One particularly jaded and cynical way to look at the seeming epidemic of stock buyback schemes on Wall Street is to simply dismiss them as accounting scams. Seriously. It is very easy to see the math. Let’s say a company has 100 million shares and it has a lot of available cash while suffering from a relatively low stock price. One particularly effective way to quickly boost its stock price is to reduce the number of shares available. Think about it. Since company earnings are calculated at an earnings-per-share basis, one of the most effective ways to make your company look attractive using a price-per-earnings metric is to simply reduce the number of shares available. This can produce a very nice P/E appreciation.

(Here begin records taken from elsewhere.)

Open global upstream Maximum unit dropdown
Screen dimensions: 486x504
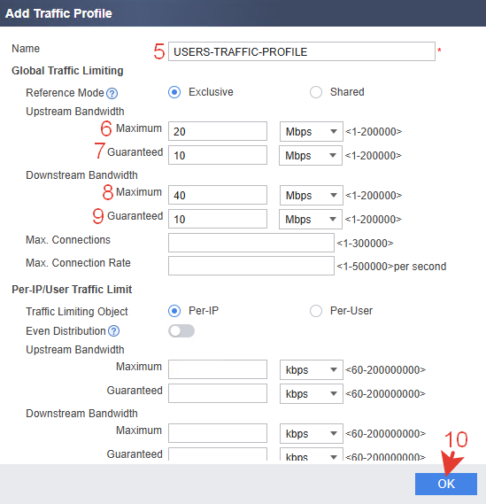click(312, 131)
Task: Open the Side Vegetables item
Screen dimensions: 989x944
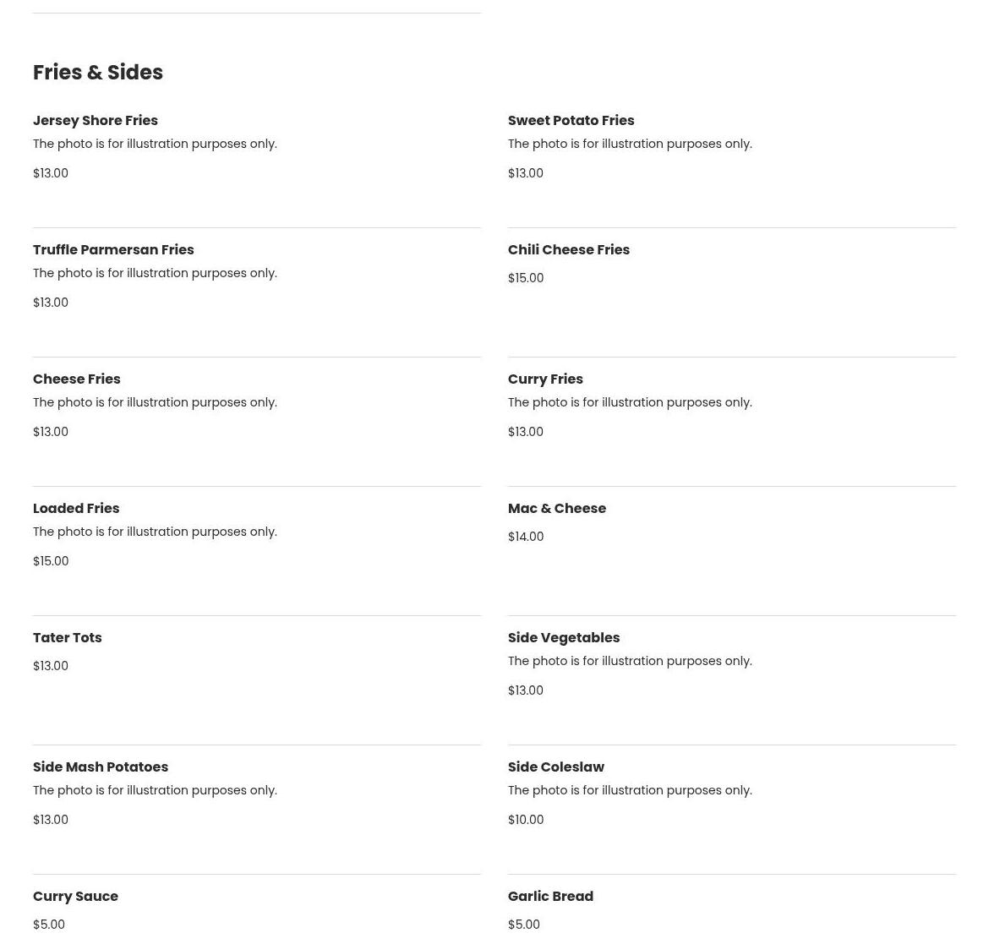Action: click(563, 637)
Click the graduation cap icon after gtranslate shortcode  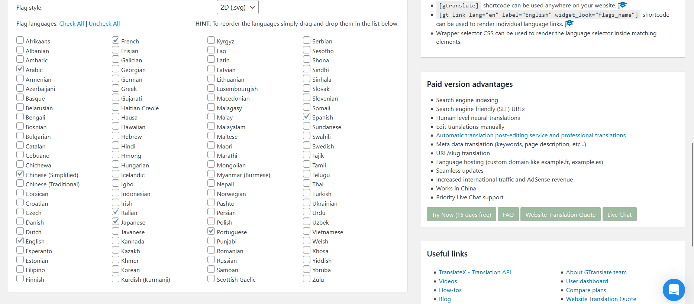623,5
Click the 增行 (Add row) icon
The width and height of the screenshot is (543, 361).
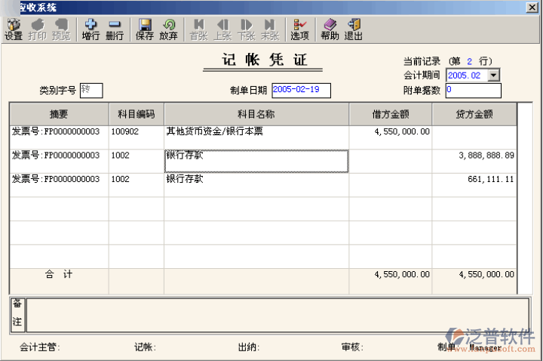click(x=91, y=29)
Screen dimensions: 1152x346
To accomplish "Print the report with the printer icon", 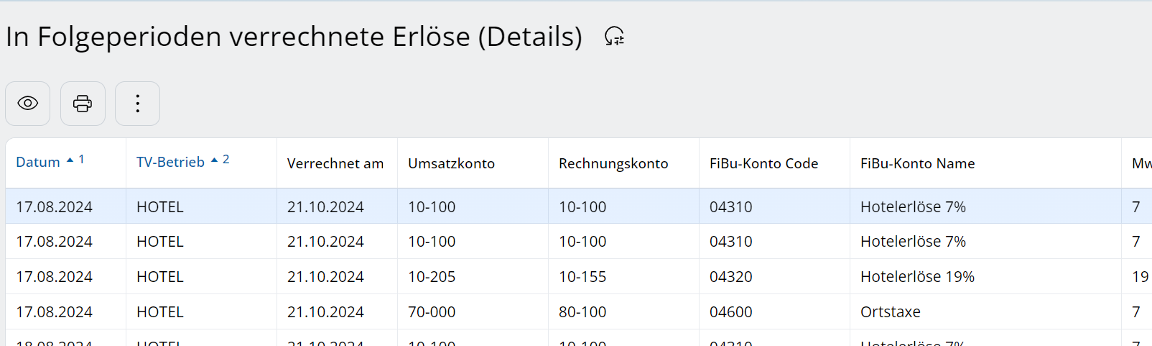I will [83, 104].
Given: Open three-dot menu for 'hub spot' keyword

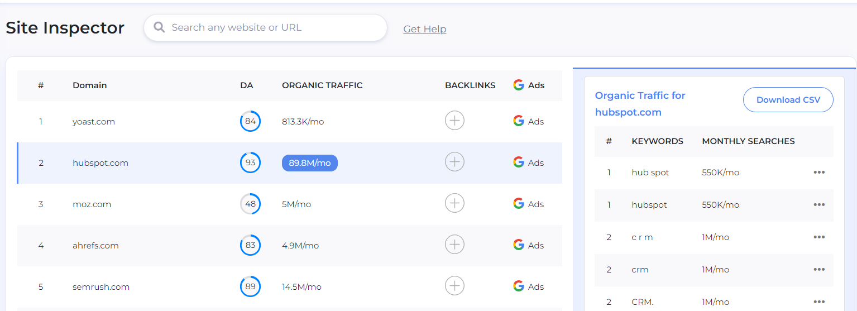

Accounting tricks aside, these is also a big share of public perception involved. When a company announces a share buyback, it unleashes all sorts of market mechanisms that would lead more investors to value the stock. Not surprisingly, many would-be stock purchasers would factor in the existence of a share buyback program or the possibility of such a program into their stock picking decisions.
It remains an open question whether or not such stock buyback schemes, in and of themselves, truly help propel stock prices upwards. Regardless, what is indisputable is that there is a current trend on Wall Street for companies to announce stock buybacks. From my perspective, I think that a lot of these buyback programs are a waste of money. Companies can put some of that money into dividends and devote the rest to growing the company through strategic investments, or, depending on the industry of the company in question, buying growth by acquiring companies that can add growth to the acquiring company’s bottom line.